MILAN (Reuters) - Private equity fund Opera plans to set up an investment vehicle to manage some of the bad loans of Italian banks in an attempt squeeze more value out of them.

Bad debt has become the number one problem for Italian lenders after the country's longest recession since World War Two. They have found it difficult to shed soured loans as prices offered by specialised investors often fall short of the book value, experts involved in some transactions say.

Opera's planned vehicle will manage loans to struggling businesses, up to a maximum total value of 500 million euros (396.74 million pounds), the Italian fund's head Michele Russo told Reuters on Thursday. It will convert the debt into equity in those companies, and also inject money into the businesses to turn them around, he said.

Banks, who will hand over the bad loans - of 10-100 million euros each - in exchange for shares in the planned vehicle, will benefit if the ailing businesses are returned to health and increase in value.

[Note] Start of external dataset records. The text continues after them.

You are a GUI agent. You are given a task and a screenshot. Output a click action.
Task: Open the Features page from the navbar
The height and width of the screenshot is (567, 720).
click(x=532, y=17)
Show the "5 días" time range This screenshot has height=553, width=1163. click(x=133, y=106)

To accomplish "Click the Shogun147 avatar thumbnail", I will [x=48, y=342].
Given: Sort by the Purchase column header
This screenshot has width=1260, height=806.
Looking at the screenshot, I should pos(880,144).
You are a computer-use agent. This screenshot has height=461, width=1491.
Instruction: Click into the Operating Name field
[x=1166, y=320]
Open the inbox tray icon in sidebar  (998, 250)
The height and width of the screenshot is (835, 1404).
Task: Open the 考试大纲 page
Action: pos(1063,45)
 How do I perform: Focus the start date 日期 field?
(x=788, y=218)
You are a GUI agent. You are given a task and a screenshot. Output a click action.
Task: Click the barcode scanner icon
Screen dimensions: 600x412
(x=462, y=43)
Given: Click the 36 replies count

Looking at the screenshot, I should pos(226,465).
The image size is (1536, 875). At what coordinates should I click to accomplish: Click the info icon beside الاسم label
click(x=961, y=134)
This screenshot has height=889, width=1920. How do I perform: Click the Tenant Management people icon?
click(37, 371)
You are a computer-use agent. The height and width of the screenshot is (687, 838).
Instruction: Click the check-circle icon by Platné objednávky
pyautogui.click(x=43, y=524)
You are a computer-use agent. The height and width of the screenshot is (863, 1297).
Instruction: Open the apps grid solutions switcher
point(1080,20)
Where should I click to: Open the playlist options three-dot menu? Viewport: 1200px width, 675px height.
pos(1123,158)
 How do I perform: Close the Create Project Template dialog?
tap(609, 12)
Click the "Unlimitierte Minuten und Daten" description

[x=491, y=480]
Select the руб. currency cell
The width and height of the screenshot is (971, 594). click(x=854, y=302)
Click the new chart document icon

Russo said institutional investors would be tapped to buy shares in the vehicle, allowing it to raise the money needed to turn around the indebted companies.

A handful of Italian cooperative banks would be interested in the vehicle, according to sources close to matter.

Lawyer Gianluca Leotta, who is advising on the project, said Opera was also open to big banks joining.

Italian banks' non-performing loans, or the problematic debt least likely to ever be repaid, rose 19.7 percent in September from a year earlier to reach 177 billion euros, according to the Bank of Italy.